Décembre 1978, La Cité des Acacias, Hensies.
 
   La Cité des Acacias à Hensies est une sorte de ghetto-bidonville à l'ombre des anciens charbonnages d'Hensies-Pommeroeul. Isolée du reste de la commune, une cinquantaine de familles immigrées turques et une ou deux marocaines y vivent depuis de nombreuses années dans des conditions particulièrement déplorables. Les maisons appartiennent à la société des Charbonnages d'Hensies-Pommeroeul.

* * * * * * * * *

### Tâches:
**a)** Reproduisez fidèlement le passage du texte sur la Cité des Acacias qui commence aux mots « Décembre 1978, La » et s'arrête après « des Charbonnages d'Hensies-Pommeroeul. ».
**b)** Reprenez le texte sur la Cité des Acacias là où il s'interrompt et poursuivez-le.

### Matériel fourni:
* * * * * * * * *

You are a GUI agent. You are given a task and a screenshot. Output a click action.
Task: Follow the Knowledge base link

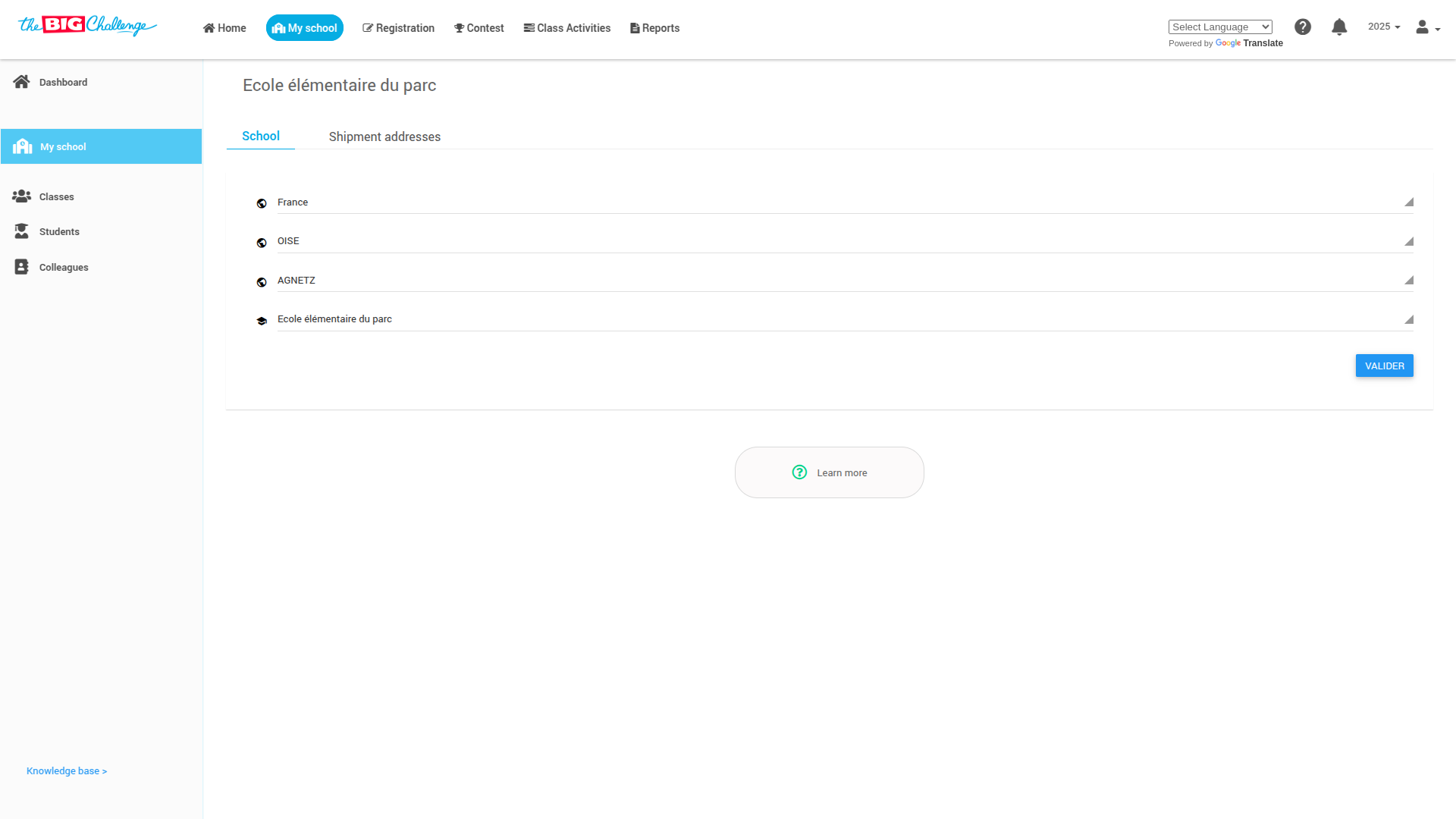point(67,770)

* * * * * * * * *

### Réponses par tâche:
**a)**
Décembre 1978, La Cité des Acacias, Hensies.
 
   La Cité des Acacias à Hensies est une sorte de ghetto-bidonville à l'ombre des anciens charbonnages d'Hensies-Pommeroeul. Isolée du reste de la commune, une cinquantaine de familles immigrées turques et une ou deux marocaines y vivent depuis de nombreuses années dans des conditions particulièrement déplorables. Les maisons appartiennent à la société des Charbonnages d'Hensies-Pommeroeul.

**b)**
   Le projet du Canal de Pommeroeul à Hensies fut mis à exécution en 1970 (pour recréer le lien entre Mons et Condé-sur-Escaut : ce nouveau canal reprend l'itinéraire de l'ancien canal depuis Hensies et permet ainsi d'éviter le détour jusqu'à Péronnes), il comportait le creusement de 6 kilomètres, la construction de deux écluses, de deux ponts en béton, un pont métallique pour le passage des trains. L'emprunt de cette voie d'eau raccourcirait le trajet de près de 30 km et moyennant la construction de deux écluses, celles-ci, remplaceraient les six qui existaient avant sur l'ancienne liaison (hors service depuis 1965).
 
   Le 27 décembre 1978, le chantier des grands travaux (construction d'un pont et le passage du canal Nimy-Condé au travers de la Cité des Acacias) doit s'ouvrir et les familles doivent vider les lieux pour le 10 janvier 1979.  En février, la cité des Acacias a été rasée et le chemin de fer est démonté.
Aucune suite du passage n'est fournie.